What's safer? Using a numeric PIN code to unlock your Android smartphone or relying on a finger squiggle?
Newly-released research suggests that, at least when someone close by could be looking over your shoulder, you might be safer with an old-fashioned PIN.
The research, presented in a paper entitled "Towards Baselines for Shoulder Surfing on Mobile Authentication" by the United States Naval Academy and the University of Maryland, tested what could best secure smartphones from so-called "shoulder surfing attacks".
So, if you're worried about someone peeking over your shoulder while you unlock your phone, would you be wiser to use a PIN or a pattern?
According to this research at least, the answer to that question is pretty clear.
Lurkers who have a single observation of your screen as you unlock it with a swipe pattern will be successful in determining your security squiggle 64.2% of the time (rising to an alarming 79.9% with multiple observations). Security can be improved somewhat by removing feedback lines on the pattern lock (35.3% success rate for shoulder surfers, rising to 52.1% with multiple observations).
By comparison, use of a six digit PIN dramatically reduces the chances for an attacker to determine how to unlock your Android smartphone, with just 10.8% successful attacks (rising to 26.5% with multiple observations).
In tests, viewers were able to determine the Android users' lock screen patterns from up to six feet away, from a variety of different angles, even after a single viewing.
Indeed, past research has determined that the "randomness" of a unlock pattern is about the same as a three-digit PIN - something I hope that none of us would rely upon.
The researchers' conclusion is that PIN of six digits or more is the most secure defence against shoulder surfing attacks, and while both types of pattern lock are poor, patterns without lines provide greater security. The length of the input also has an impact; longer authentication is more secure to shoulder surfing. Additionally, if the attacker has multiple-views of the authentication, the attacker’s performance is greatly improved.
Unsurprisingly, the research confirmed that phones with larger screens were found to provide less security against shoulder-surfing attacks, and longer authentication (lengthier swipe patterns or longer PIN codes) make life harder for criminals.
Of course, that doesn't mean that *any* PIN code should be considered secure, or that all swipe patterns are as safe as each other. Past studies have revealed the most common PIN numbers, and it's clear that a six digit PIN like "123456" is going to be easier for an attacker to crack than a truly randomly-generated code.
Just as hackers have built databases of the most common passwords used to secure accounts, they have also learnt the most common PIN codes and swipe patterns use to protect their phones.
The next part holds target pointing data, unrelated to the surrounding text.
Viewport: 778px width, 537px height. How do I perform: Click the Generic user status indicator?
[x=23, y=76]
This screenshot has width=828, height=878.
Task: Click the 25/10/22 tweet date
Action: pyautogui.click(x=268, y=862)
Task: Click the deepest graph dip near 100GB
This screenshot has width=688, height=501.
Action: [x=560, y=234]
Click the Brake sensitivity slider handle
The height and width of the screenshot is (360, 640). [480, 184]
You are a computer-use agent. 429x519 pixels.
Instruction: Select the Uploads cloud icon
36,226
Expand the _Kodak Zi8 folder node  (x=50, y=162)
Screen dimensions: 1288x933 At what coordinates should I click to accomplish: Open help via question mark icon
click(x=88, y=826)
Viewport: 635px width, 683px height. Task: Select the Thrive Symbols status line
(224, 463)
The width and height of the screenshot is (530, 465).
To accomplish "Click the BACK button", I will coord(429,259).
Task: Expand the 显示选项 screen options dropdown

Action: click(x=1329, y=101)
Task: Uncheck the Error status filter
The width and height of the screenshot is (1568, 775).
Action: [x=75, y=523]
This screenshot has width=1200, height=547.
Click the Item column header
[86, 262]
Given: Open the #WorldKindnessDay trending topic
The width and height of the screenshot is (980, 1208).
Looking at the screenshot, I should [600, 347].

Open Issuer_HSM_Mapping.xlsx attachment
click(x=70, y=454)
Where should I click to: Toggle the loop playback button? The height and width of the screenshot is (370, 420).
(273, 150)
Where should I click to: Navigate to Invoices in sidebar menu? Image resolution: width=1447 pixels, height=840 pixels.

It's worth bearing in mind that if you're really worried about someone close by looking over your shoulder to snoop on your PIN code or lock screen pattern maybe you would be better off protecting your mobile device with a biometric (such as your fingerprint) instead. Biometrics are not impossible to bypass, but in many cases they will be more than enough to defeat anything less than a sophisticated attacker.